- **Texto fornecido**
____________________
Chama-se magistério universal os ensinamentos que o papa, e sob ele os bispos, exercem de maneira concordante e unânime quando eles estão reunidos não em concílio, mas dispersos ao longo do universo católico, com o papa ensinando a Igreja universal desde Roma e cada bispo ensinando seu rebanho particular, em conformidade com sua jurisdição restrita e subordinada. O padre Vacant[11] destaca a distinção entre o magistério ordinário universal e o magistério ordinário próprio do papa: a infalibilidade deste é uma simples hipótese, em favor da qual Vacant opina, enquanto que a infalibilidade daquele é imposta pelo papa Pio IX em Dei Filius e Tuas libenter.

Para ser universal, o magistério ordinário deve cumprir duas condições; deve ter universalidade no espaço, ou unanimidade do episcopado disperso; deve ter universalidade no tempo, ou constância do assunto ensinado. Os dois, a unanimidade e a constância, são requeridos pela universalidade que define formalmente o magistério ordinário universal.
____________________
Reproduza o trecho do texto sobre o magistério universal começando em "Para ser universal, o" e seguindo até "magistério ordinário universal.". Baseie-se somente no texto.
____________________
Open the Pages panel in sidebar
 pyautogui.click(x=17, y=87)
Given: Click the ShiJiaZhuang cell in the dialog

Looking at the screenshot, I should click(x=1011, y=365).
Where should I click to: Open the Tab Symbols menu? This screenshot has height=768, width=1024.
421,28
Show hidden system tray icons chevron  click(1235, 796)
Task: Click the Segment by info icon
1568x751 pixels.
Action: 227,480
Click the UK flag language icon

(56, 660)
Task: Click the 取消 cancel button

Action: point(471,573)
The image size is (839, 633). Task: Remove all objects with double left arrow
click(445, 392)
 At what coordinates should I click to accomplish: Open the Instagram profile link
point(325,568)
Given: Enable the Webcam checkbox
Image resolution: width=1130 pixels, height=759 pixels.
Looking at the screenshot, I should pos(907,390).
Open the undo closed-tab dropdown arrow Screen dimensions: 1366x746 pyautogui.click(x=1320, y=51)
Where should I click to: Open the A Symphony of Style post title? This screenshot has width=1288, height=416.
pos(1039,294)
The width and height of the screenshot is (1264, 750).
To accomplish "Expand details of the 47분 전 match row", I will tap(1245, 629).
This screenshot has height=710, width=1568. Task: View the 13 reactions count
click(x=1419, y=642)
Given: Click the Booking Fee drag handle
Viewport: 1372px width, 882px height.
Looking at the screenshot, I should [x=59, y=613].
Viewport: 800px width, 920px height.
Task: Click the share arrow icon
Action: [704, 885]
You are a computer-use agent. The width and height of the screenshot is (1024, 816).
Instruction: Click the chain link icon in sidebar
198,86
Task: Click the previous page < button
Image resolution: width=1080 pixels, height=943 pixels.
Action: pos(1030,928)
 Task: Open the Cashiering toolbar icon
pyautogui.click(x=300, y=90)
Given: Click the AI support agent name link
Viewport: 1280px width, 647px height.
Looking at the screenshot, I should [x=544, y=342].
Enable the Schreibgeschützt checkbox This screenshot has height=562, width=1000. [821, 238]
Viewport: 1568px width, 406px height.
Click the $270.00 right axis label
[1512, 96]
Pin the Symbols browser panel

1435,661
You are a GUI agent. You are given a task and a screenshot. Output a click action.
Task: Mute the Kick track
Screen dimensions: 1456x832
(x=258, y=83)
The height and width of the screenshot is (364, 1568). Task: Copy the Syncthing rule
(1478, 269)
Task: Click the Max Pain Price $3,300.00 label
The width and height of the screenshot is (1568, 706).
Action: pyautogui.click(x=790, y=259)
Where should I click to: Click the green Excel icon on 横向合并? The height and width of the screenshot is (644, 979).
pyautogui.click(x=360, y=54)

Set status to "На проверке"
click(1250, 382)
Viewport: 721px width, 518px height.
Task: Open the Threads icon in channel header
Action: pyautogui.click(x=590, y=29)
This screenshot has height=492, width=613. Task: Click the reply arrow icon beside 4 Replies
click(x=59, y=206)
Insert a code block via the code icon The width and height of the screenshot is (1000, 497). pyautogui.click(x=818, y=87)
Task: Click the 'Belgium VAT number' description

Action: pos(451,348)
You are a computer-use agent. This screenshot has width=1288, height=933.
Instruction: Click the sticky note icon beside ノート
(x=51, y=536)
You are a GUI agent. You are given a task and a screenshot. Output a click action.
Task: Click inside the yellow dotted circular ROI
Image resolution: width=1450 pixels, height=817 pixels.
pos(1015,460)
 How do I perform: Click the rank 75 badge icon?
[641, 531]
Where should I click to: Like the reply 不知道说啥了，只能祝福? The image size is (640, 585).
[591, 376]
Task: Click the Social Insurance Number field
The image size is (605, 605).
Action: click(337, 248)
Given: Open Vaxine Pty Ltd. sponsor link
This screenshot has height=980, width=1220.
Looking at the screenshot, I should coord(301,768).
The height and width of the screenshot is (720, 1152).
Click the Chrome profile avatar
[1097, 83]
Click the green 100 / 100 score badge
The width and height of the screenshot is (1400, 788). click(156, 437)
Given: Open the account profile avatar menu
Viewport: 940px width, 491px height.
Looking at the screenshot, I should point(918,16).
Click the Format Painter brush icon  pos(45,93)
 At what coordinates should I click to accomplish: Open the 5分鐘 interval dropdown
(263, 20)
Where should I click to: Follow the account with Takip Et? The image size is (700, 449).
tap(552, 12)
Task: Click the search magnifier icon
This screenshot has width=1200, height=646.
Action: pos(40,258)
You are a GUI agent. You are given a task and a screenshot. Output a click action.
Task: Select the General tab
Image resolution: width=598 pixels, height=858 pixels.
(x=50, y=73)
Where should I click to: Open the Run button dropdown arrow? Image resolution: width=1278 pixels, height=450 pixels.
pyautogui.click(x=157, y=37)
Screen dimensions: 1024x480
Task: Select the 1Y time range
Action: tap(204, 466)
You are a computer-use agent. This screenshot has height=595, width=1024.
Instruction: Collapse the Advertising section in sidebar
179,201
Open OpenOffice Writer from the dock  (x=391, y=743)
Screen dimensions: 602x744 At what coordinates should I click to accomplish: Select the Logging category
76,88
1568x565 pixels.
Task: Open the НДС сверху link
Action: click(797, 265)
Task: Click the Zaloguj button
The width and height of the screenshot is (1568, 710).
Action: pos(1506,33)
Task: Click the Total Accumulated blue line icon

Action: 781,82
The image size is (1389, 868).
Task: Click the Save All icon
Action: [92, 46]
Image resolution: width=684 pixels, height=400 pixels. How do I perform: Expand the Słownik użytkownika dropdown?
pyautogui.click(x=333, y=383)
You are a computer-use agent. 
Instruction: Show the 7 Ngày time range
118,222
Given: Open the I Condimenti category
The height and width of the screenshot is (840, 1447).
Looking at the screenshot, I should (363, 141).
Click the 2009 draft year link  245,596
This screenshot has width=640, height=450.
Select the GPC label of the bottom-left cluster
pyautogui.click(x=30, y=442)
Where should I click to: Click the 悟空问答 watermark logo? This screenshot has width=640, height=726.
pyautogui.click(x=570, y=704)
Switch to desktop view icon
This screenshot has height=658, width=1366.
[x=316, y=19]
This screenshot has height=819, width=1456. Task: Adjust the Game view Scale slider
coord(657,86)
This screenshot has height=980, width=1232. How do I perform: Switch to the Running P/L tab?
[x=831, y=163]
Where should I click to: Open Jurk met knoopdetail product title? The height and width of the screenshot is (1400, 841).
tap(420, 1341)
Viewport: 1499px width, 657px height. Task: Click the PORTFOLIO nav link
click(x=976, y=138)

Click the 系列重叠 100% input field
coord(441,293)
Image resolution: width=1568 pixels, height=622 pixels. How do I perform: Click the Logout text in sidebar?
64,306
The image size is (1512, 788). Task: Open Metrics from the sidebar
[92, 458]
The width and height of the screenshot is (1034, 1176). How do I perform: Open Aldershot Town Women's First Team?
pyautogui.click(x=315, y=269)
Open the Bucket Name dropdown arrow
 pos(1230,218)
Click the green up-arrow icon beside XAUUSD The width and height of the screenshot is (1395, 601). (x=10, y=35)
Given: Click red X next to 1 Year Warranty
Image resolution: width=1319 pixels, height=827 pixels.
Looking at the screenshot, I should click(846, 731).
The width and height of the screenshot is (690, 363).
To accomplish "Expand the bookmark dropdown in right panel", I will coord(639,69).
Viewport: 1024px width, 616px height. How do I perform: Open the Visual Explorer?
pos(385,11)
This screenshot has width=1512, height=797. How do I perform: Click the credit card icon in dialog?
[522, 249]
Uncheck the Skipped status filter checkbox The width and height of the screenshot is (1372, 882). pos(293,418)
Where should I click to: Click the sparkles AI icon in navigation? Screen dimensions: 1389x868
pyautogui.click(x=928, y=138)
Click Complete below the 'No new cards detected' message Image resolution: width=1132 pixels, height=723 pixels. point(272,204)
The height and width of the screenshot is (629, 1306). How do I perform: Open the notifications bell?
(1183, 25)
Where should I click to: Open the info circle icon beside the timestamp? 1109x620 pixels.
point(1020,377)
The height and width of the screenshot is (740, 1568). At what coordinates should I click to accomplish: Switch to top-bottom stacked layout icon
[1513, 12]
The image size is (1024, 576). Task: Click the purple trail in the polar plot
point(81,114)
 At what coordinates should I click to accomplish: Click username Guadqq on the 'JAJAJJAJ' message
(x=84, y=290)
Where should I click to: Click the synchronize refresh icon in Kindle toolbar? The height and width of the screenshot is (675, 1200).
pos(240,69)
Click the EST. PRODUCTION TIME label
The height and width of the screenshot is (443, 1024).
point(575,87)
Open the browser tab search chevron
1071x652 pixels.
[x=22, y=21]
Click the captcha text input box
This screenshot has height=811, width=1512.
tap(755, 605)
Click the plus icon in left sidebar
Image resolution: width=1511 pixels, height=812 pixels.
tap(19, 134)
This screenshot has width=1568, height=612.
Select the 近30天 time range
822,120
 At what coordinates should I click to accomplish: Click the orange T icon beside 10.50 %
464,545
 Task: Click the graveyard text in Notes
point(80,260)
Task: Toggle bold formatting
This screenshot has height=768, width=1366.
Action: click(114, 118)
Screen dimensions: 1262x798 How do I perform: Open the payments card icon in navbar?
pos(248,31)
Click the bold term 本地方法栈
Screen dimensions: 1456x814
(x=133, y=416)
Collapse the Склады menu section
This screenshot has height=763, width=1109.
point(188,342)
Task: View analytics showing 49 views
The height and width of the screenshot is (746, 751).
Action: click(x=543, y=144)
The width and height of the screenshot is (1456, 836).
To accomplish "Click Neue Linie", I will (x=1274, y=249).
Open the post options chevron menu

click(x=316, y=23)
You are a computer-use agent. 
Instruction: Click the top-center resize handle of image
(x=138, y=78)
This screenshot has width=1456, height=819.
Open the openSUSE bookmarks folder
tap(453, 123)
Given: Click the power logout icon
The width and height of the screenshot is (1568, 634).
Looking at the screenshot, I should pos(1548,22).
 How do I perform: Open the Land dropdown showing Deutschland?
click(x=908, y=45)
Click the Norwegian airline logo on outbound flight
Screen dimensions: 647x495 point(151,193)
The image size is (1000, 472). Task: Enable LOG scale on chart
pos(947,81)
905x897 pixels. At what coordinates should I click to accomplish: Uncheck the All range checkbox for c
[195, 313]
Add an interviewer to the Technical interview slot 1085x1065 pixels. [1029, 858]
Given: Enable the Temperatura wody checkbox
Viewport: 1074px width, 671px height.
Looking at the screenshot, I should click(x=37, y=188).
____________________
- **Resposta correta**
Para ser universal, o magistério ordinário deve cumprir duas condições; deve ter universalidade no espaço, ou unanimidade do episcopado disperso; deve ter universalidade no tempo, ou constância do assunto ensinado. Os dois, a unanimidade e a constância, são requeridos pela universalidade que define formalmente o magistério ordinário universal.